Friday, 1 April 2016

How can we measure individual brain cells in real time?

The ability to identify and control individual brain cells (neurones) has generated huge interest in recent years, it's made for some startling discoveries and some incredible images (like the one below). But we're really only beginning to scratch the surface of the potential these technologies hold, and the techniques here are quite controversial. 


This is a real image of individual neurones and the connections they make, all with individual colourings 
The actual methods for controlling individual neurones require a lot of complex genetic manipulation, but the general concepts are easier to get to grasps with. The main method used for the genetic manipulation of animal genomes is the cre-lox system. I won't go into the details (you can read a great review by its inventor here) but this technique allows scientists to insert or remove any gene you want, in any cell, even at specific times (when the cells are still growing or mature for example). 

The next question many people then asked was, what if I can use this technique to influence an animal's behaviour? Specifically with neurones, could I activate or inhibit the electrical communication between neurones in real time in a real life behaving animal to study the effects of individual sets of neurones on behaviour e.g. learning, memory, reflexes, social interaction, etc?  

Turns out, yes you can! The most well known and fashionable technique at the moment is called optogenetics, but there are a couple of other interesting methods, which I'll explain below. The general idea is to insert a gene into the neurones in order to make them sensitive to a stimulus which there are no (or very few) cells that are sensitive to it in the brain and is also able to manipulate or monitor the electrical activity of the neurone (these are almost always ion channels, see here for how ion channels cause neurones to 'fire').

Optogenetics

As you may guess, this involves using optics ie light. By inserting genes for a light sensitive protein that can activate or silence neuronal signalling activity into neurones and applying a light stimulus by using tiny fibre-optic cables, you can control electro-chemical communication between the cells at millisecond time scales. 

figure
A tiny light on an individual neurone causes a change in the behaviour of the neurone.

While this technique offers incredible time resolution, however it's incredibly invasive (you have to insert the fibre-optic fibres into the brain of the animal) and incredibly difficult to get right (you need to make sure the fibres are actually lighting up the neurones you want them to). This creates a huge problem if you want to target neurones deep within the brain, as you need access to those incredibly tricky to reach parts of the brain. 

Chemogenetics 

Another cool way scientists have been able to manipulate the brains of animals using genetics have involved the use of chemicals, or toxins to be more specific. Researchers have used the Cre-lox system to insert the gene for various toxins eg a fragment of the diptheria toxin into specific neurones in order to kill those cells and observe the effects this has on the mice. Although a bit crude, this can help to identify the brain regions involved in all different types of behaviours, and could help us understand how the brain reacts to and compensates for the loss of specific regions of the brain eg after stroke, dementia, trauma. 

Electrogenetics

This technique doesn't necessarily allow researchers to directly manipulate neurones, but it does allow us to watch the activity of specific cells in real time. By inserting genes that express proteins that emit a flourescent light when they sense changes in voltage (indicating electric activity in the neurone) we can easily see each neurone light up individually and trace which other neurones are activated or de-activated by that neurone. 

This video below used this technique to show how individual neurones in the auditory cortex are firing in response to sound. 

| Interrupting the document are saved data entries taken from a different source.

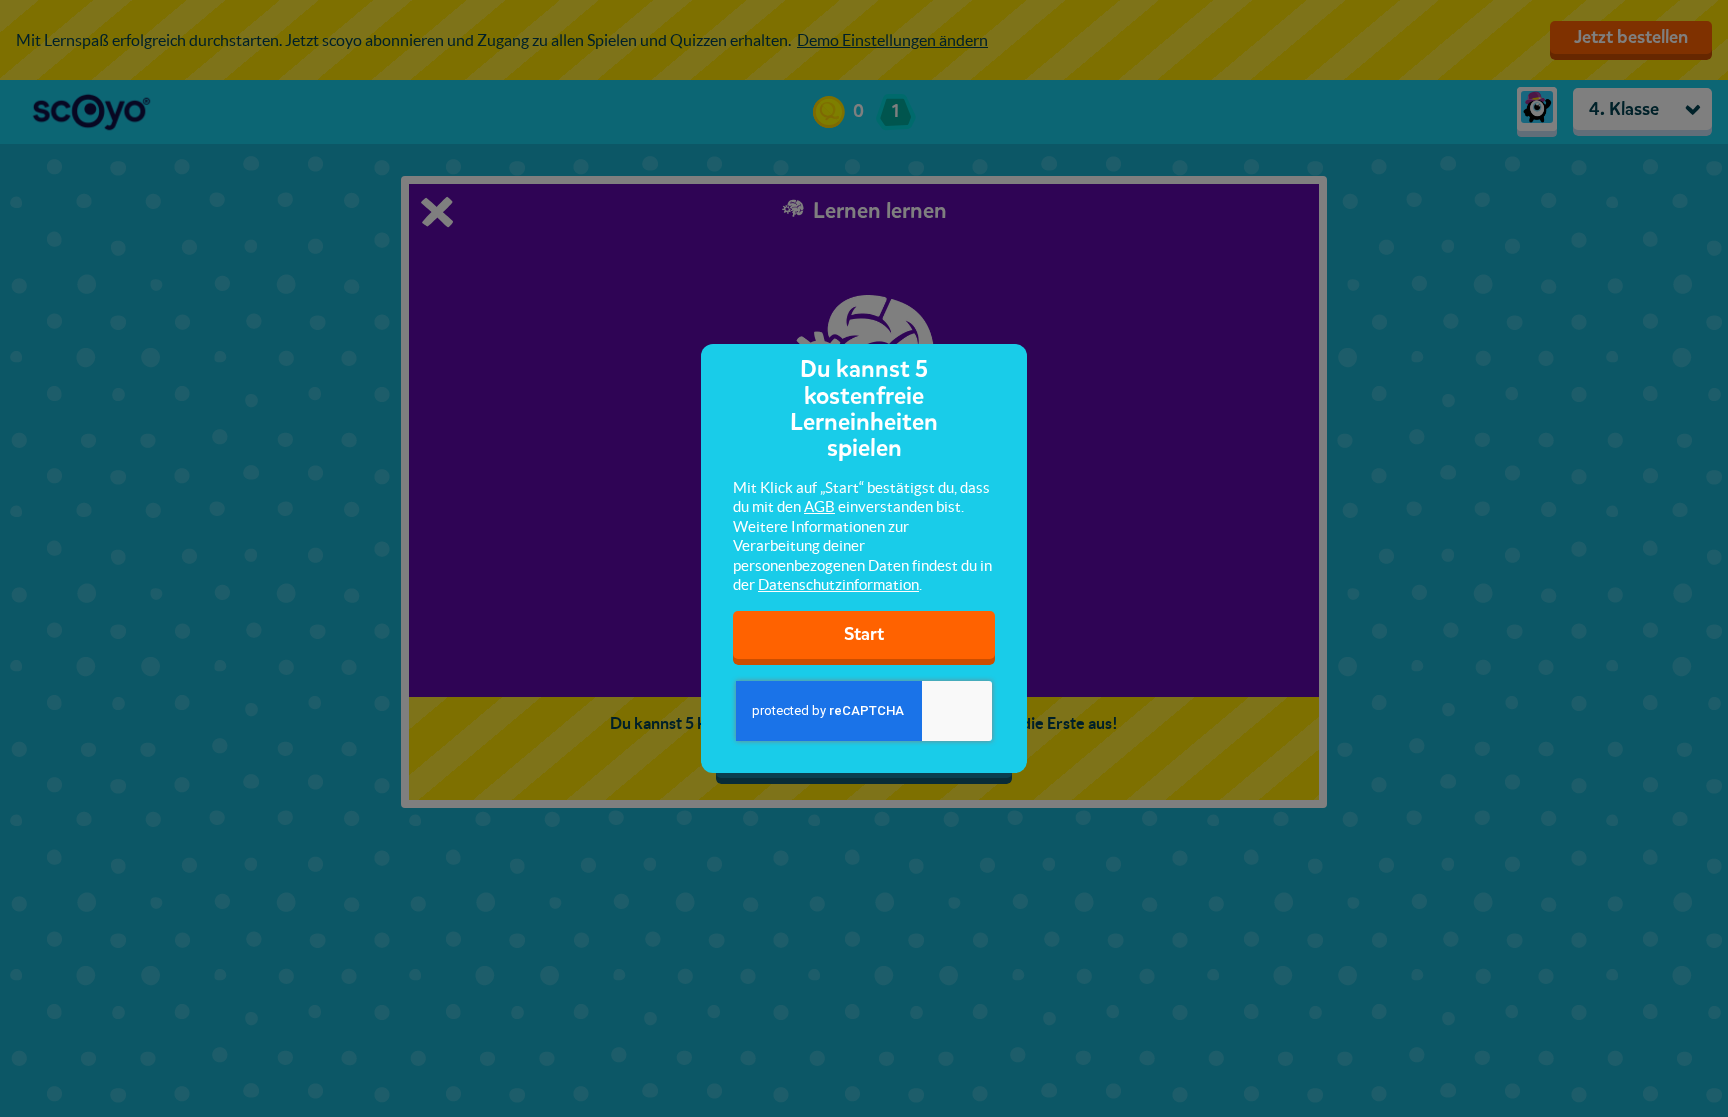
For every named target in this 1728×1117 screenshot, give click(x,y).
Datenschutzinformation (838, 584)
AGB (819, 506)
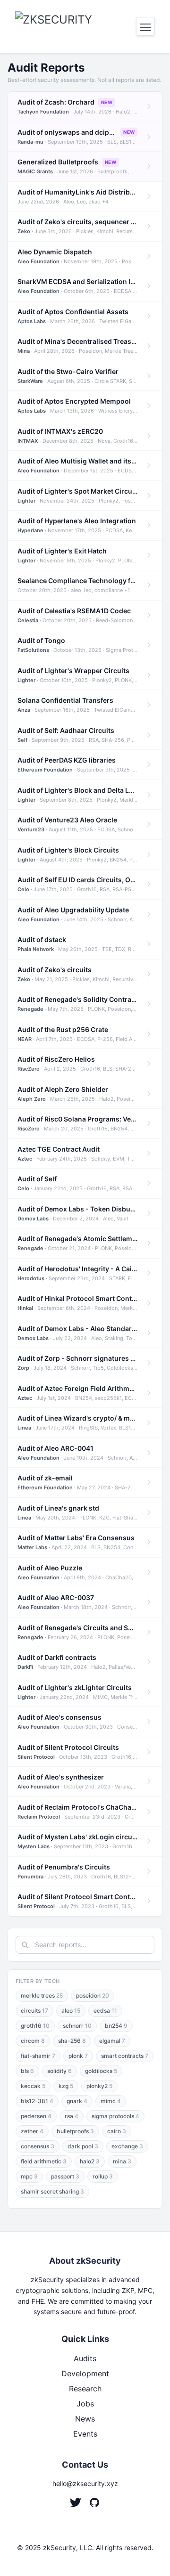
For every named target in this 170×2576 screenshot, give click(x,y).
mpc (29, 2176)
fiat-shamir (38, 2055)
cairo (116, 2131)
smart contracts (124, 2055)
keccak (33, 2085)
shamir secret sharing (52, 2191)
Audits (85, 2358)
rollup (103, 2176)
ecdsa (105, 2010)
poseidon (92, 1995)
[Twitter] (75, 2502)
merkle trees (42, 1995)
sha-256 (72, 2040)
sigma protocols (115, 2116)
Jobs (85, 2403)
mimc (111, 2101)
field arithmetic (44, 2161)
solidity (59, 2070)
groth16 (35, 2025)
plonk (78, 2055)
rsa (71, 2116)
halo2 (90, 2161)
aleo (70, 2010)
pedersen (36, 2116)
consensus (37, 2146)
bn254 (116, 2025)
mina (122, 2161)
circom (33, 2040)
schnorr (77, 2025)
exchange (127, 2146)
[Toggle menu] (145, 26)
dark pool (83, 2146)
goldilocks (101, 2070)
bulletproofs (75, 2131)
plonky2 (99, 2085)
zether (32, 2131)
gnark (77, 2101)
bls (27, 2070)
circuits (34, 2010)
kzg (66, 2085)
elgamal (112, 2040)
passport (65, 2176)
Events (85, 2433)
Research (85, 2388)
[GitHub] (94, 2502)
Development (85, 2373)
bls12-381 (37, 2101)
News (85, 2418)
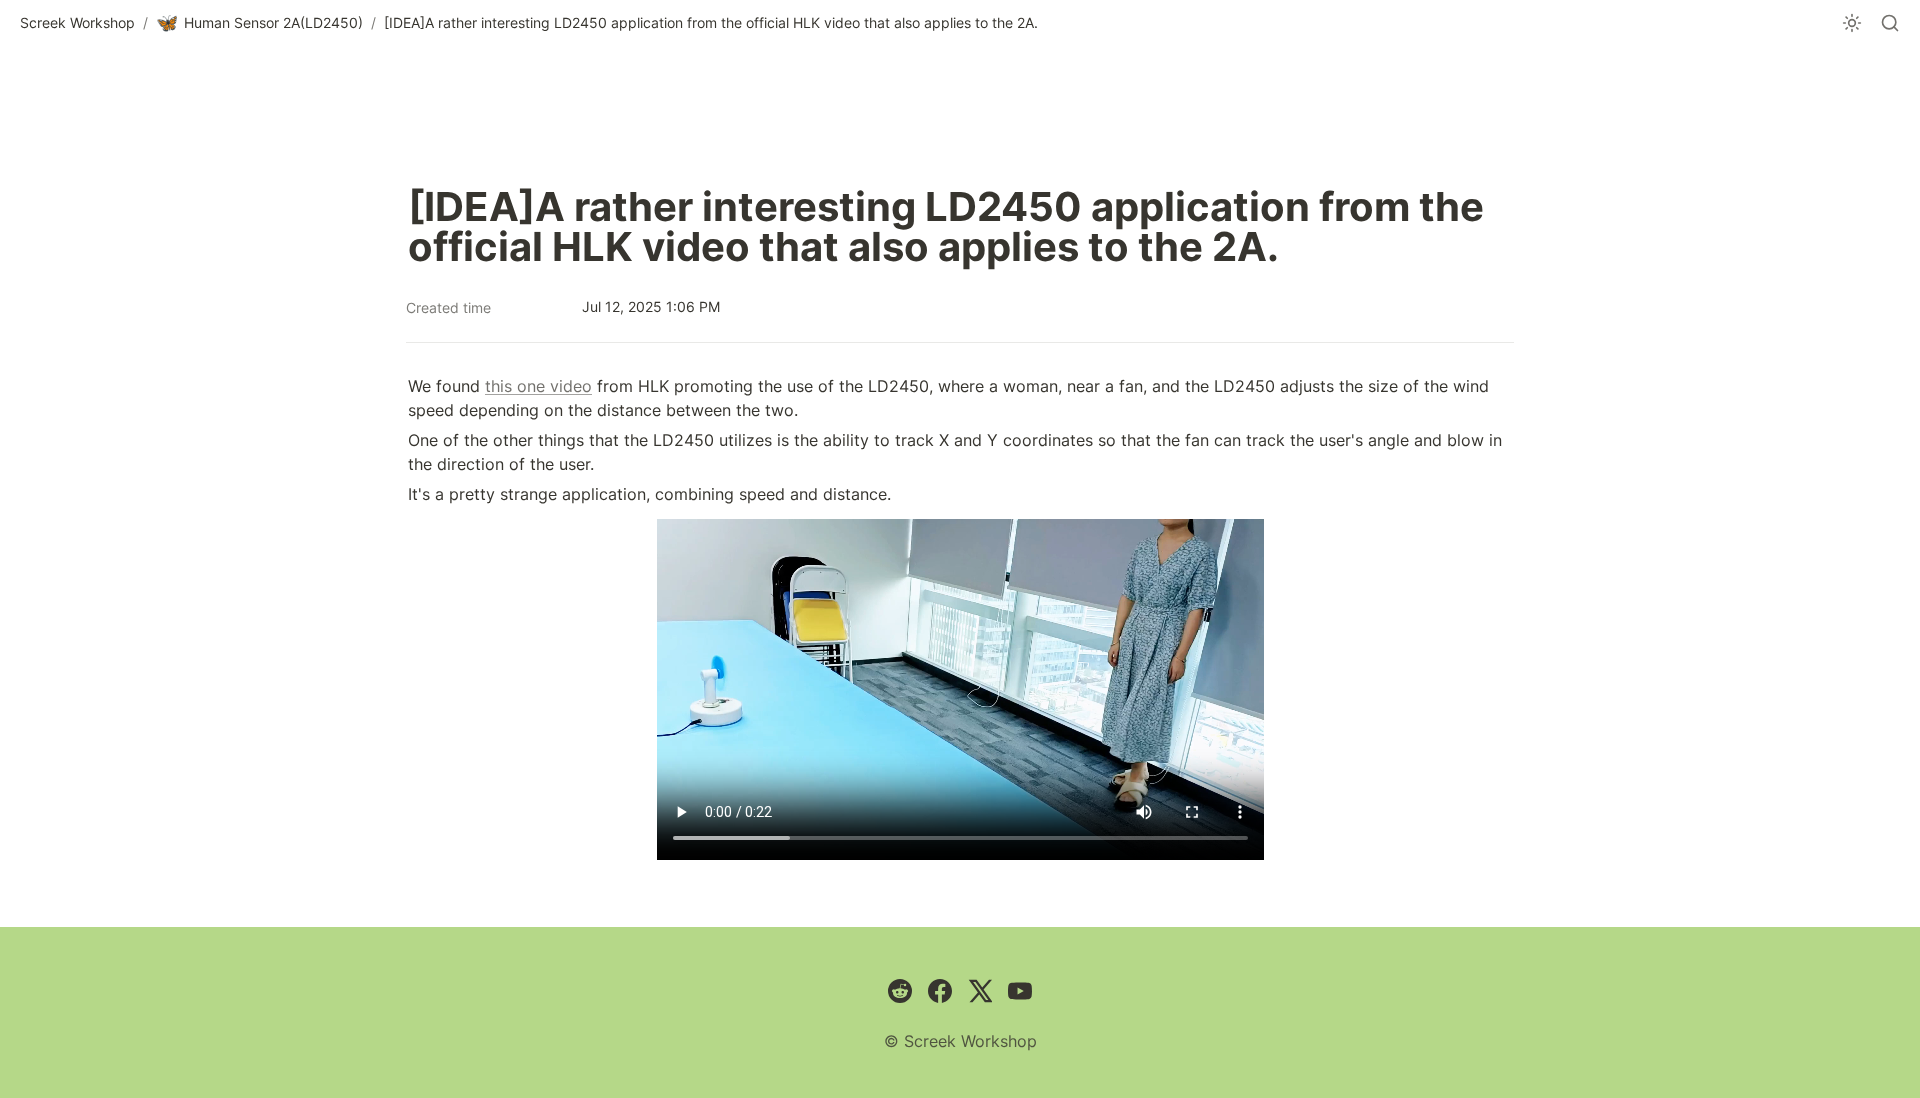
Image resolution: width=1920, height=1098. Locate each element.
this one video (538, 386)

Along the same lines, you can insert specific genes across the entire brain that randomly express a different ratio of red, green and blue fluorescent proteins. That means that each individual neurone has a unique colour, which gives rise to the incredible 'brainbow' images seen above. 

Magnetogenetics

This very new method of manipulating neurones involves inserting a gene for an ion channel protein that is activated by magnetic fields you can instantly turn neurones on or off or block anything else from activating it (ie other neurones) while the animal is relatively free to move around and act as normal, without needing a bunch of fibre optic cables delicately positioned in their brains. The fact you don't need to worry about exact positioning of any equipment means that much deeper brain regions or much more specific neurones can be manipulated than with optogenetics. There may also be potential for more analogue control of activity by using a weaker magnetic field that only slightly affects the activity of the neurones being manipulated. However some neurones are already sensitive to magnetic fields, birds and other animals can use them to navigate by, for example.


I couldn't not use this picture once I found it!


Ultrasound-ogenetics? 

Probably better named audiogenetics (although we can't hear ultrasound...), there is also some very early research into making specific neurones sensitive to ultrasound. This would have many of the benefits of magnetogenetics and both could be the future of genetics based neuroscientific research in animals. 


Clearly, there are a number of new and emerging ways in which researchers may be able to investigate the role of very specific neurones in the brain. While some may be initially put off by the idea of manipulating the brains of animals, by understanding these very specific roles, we may eventually reach a more complete understanding of how the brain works and how to fix it when it goes wrong.